Modulation of accessory cell function of immortalized bone marrow-derived macrophages by granulocyte/macrophage colony-stimulating factor.

To generate cloned macrophage populations with sensitivity towards granulocyte/macrophage colony-stimulating factor (GM-CSF), bone marrow-derived macrophages (BMM phi) were immortalized by transformation with SV40. A panel of transformed clones was established. The majority of clones represented independently derived transformants, as evidenced by restriction fragment length polymorphism using genomic DNA digested with EcoRI and TaqI and the 5.2 kb SV40 DNA for hybridization analysis. The cells belong to the macrophage lineage according to several criteria, e.g. the presence of nonspecific esterase, their phagocytic capacity and their morphology. Many clones were potent antigen-presenting cells (APC), without exogenous stimulation.

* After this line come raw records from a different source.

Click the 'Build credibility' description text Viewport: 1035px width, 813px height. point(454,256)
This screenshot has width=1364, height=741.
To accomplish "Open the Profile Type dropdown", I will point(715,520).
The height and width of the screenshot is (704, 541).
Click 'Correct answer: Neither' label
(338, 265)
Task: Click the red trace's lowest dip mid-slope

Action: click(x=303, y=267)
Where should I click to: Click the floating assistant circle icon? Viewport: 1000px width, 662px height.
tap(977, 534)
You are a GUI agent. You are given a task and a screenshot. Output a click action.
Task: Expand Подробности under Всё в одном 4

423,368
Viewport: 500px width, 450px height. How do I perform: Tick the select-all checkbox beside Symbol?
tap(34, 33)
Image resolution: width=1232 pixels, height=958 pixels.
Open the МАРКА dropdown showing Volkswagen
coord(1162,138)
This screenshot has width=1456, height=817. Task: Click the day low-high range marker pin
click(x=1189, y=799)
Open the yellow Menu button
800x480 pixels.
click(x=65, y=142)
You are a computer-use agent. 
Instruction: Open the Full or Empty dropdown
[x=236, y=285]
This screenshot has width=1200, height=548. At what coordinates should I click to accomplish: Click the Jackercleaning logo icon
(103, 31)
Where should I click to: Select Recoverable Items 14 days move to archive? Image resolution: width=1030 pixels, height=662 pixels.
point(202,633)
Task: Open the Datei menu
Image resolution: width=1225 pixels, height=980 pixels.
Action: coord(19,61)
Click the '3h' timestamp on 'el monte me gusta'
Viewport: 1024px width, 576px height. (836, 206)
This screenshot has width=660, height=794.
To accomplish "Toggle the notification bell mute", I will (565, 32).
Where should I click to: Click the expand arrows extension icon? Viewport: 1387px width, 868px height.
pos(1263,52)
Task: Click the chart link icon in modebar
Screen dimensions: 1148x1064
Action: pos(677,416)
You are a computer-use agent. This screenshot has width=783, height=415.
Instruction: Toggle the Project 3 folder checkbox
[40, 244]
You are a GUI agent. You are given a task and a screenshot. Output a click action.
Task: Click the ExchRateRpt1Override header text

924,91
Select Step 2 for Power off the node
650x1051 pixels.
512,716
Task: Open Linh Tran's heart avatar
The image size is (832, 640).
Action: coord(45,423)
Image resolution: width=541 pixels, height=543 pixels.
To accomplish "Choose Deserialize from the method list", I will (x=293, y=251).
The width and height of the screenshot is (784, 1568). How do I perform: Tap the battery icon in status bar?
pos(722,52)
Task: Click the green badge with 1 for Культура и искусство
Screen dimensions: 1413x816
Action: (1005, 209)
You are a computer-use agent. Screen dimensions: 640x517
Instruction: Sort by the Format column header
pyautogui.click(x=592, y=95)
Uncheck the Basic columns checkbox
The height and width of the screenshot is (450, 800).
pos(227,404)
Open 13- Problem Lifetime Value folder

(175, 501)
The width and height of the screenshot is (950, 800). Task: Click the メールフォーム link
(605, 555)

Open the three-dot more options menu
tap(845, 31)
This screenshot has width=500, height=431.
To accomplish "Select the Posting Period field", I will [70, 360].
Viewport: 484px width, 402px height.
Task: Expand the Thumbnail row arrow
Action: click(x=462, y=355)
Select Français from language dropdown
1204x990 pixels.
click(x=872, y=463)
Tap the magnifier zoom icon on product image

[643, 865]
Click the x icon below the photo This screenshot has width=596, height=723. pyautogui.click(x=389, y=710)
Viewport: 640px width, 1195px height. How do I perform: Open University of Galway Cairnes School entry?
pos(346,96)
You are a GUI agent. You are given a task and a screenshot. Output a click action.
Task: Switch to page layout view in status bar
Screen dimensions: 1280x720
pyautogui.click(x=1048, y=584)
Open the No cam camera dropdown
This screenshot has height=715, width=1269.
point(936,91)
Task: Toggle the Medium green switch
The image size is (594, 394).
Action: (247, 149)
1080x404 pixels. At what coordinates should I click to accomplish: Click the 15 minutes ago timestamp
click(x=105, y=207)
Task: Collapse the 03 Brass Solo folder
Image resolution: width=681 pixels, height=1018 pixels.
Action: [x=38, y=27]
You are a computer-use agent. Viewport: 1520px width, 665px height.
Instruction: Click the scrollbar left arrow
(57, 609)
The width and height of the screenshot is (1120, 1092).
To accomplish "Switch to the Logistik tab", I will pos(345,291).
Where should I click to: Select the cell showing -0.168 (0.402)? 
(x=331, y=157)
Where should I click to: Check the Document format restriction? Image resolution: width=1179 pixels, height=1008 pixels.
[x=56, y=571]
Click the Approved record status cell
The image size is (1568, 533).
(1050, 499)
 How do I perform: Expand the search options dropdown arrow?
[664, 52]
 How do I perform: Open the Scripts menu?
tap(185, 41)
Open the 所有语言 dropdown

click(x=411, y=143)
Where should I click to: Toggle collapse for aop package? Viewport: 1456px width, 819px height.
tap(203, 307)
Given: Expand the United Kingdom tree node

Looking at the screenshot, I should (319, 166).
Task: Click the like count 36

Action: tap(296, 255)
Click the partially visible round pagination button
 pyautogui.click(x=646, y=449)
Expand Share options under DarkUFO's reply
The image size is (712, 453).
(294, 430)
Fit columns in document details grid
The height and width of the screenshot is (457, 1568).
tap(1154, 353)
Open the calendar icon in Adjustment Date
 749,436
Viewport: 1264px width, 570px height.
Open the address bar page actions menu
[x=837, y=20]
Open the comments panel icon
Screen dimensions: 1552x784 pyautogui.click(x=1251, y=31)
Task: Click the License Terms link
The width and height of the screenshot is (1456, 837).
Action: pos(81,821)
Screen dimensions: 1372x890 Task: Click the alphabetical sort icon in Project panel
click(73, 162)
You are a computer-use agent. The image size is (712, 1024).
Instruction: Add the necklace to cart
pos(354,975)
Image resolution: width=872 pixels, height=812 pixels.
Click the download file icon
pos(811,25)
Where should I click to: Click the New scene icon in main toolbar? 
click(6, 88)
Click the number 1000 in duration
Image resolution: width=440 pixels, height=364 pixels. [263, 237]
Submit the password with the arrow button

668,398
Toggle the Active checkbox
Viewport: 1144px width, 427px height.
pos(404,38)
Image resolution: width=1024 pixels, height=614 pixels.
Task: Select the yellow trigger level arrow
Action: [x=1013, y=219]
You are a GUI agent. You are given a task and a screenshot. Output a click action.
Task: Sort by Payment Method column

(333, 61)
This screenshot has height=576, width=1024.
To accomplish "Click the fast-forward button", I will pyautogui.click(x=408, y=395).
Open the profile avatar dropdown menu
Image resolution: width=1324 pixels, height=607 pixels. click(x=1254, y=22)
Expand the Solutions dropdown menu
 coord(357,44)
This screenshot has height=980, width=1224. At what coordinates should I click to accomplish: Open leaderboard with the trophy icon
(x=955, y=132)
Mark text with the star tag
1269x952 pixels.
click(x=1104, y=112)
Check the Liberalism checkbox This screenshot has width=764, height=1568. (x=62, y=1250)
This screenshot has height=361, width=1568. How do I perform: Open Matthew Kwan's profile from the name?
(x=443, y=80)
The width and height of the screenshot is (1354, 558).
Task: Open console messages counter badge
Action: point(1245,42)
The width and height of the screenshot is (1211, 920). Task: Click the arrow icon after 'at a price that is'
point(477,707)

Two clones, which did not act efficiently as APC when used untreated, were positively responsive to GM-CSF. GM-CSF stimulation of both clones resulted in potent APC capacity. I-A alpha, I-A beta and gamma chain-specific transcripts were observed upon stimulation with GM-CSF, corresponding to detectable levels of class II surface display as revealed by cytofluorometric analysis. Thus the macrophage clones established will allow dissection of the differential effects of GM-CSF on the parameters of antigen presentation.